Real estate is the best business in the world for any investor, Cypriot billionaire John Christodoulou said during the 17th Real Estate & Construction Conference & Exhibition.
In his speech at the conference which took place on March 29 in Nicosia, the Nicosia-born CEO of Yianis Group noted that investment in real estate has multiple advantages compared to other types of investment, as it can bring capital appreciation, a hedge against inflation, security and a steadily growing income.
When real estate investment companies pick locations to invest in, they seek “a country with higher returns, laws balanced between landlord and tenant and a swift planning process,” Christodoulou stressed.
However, investment in real estate does not come without risks, the Cypriot businessman said.
One of them is when tenants don’t pay. “The system depends on tenants paying rent in full and on time. Serious problems can arise for all when tenants cannot pay. France and Italy have laws that are significantly favourable to the tenant. France has rules that can prevent eviction of non-paying tenants from residential properties during the winter months. On the other hand, the UK and Monaco have more balanced rules that allow for easier resolution of this situation,” Christodoulou noted.
As he explained a country with laws balanced between landlords and tenants will attract more investment.

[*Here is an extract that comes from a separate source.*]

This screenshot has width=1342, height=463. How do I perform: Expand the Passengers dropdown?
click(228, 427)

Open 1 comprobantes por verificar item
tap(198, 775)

“Most prudent investors buy existing income-producing buildings. In my opinion, property development is the most risky part of any real estate investment. And if you are developing away from your own country, the risk is even higher and you will need the right local team. It can be the most rewarding of any property sector but the timing has to be right. High interest rates, recession, war, change of government, or well-known international banks like Lehman Brothers or now, Credit Suisse going bust, can easily create problems and change the mood for everyone. This is why you need to mitigate your risk as best as you can by having other sources of income,” he said.
Christodoulou also shared with the audience some of his experiences starting out in the sector.

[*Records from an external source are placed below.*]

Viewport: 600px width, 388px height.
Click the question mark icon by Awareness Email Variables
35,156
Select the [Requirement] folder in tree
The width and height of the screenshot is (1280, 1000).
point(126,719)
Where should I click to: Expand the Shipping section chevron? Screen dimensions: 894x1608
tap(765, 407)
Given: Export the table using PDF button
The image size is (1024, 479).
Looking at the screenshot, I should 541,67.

“I feel for those starting out with no help because I know what it is like; I could not mitigate my risk when I first started. I had to take many calculated risks with my developments to create a solid, stable income. Now, I can be the best buyer of real estate in the world as I can move very quickly if it is the right deal. And, if I get a fantastic price to sell a building, I will sell. However, I am the worst seller of property because I become miserable and depressed and most people know to stay away from me. But I do feel better after the profit has been reinvested again in more real estate,” he said.
Working with banks
In his speech, the Cypriot real estate mogul also spoke of the importance of building a relationship based on trust with banks:
“It does not matter the size of your company. Once you create trust with the banks, and they know you are serious and perform regardless of the risks, they will be there to support you. After all, the banks are there to make money! When you have the full support of your bankers, the only good problem you have is to find the right deals. When dealing with banks, negotiate as best as you can and always stick to the agreement. They are a key to your success.”
Regarding planning, Christodoulou noted that planning rules is good for everyone, as when the quality and safety of structures improve, this benefits both the construction sector and the wider economy.

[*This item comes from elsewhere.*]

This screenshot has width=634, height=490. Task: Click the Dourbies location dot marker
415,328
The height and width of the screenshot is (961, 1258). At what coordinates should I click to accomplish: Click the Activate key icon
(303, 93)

“By having an efficient planning process with clear rules, more property investors will be attracted into any country. Let this be a lesson for a government that wants to increase GDP and attract investment in any sector by making processes efficient for investors. You only have to go to the UK now with all the cranes and the buildings going up, then you will see the reality,” he said.
Occupied north Cyprus
Christodoulou, who fled Cyprus with his family at the age of 9, due to the Turkish invasion, also commented on the rising trend of investing in real estate in occupied north Cyprus.
“It is not because my family lost their homes in 1974, but I genuinely do not understand how anyone can invest money there when they cannot receive a genuine title deed, purchasing land and property from someone who is not the legal owner,” he said.
On the other hand, “the rest of Cyprus, goes from strength to strength. Recently on 10 March 2023, Fitch Ratings upgraded Cyprus to a Triple B rating. This improvement is due to better public finances and reduced government debt,” he commented.
Negatives and positives of investing in real estate
Concluding his speech, the property mogul provided some suggestions on how to make Cyprus a more attractive destination for real estate investment.
“A real estate investment company is looking for something different to an individual seeking a holiday home in the sun. The real estate investment company seeks a country with higher returns, laws balanced between landlord and tenant and a swift planning process. The holiday home investor is checking days of sunshine each year and the availability of local airports and direct flights,” he said.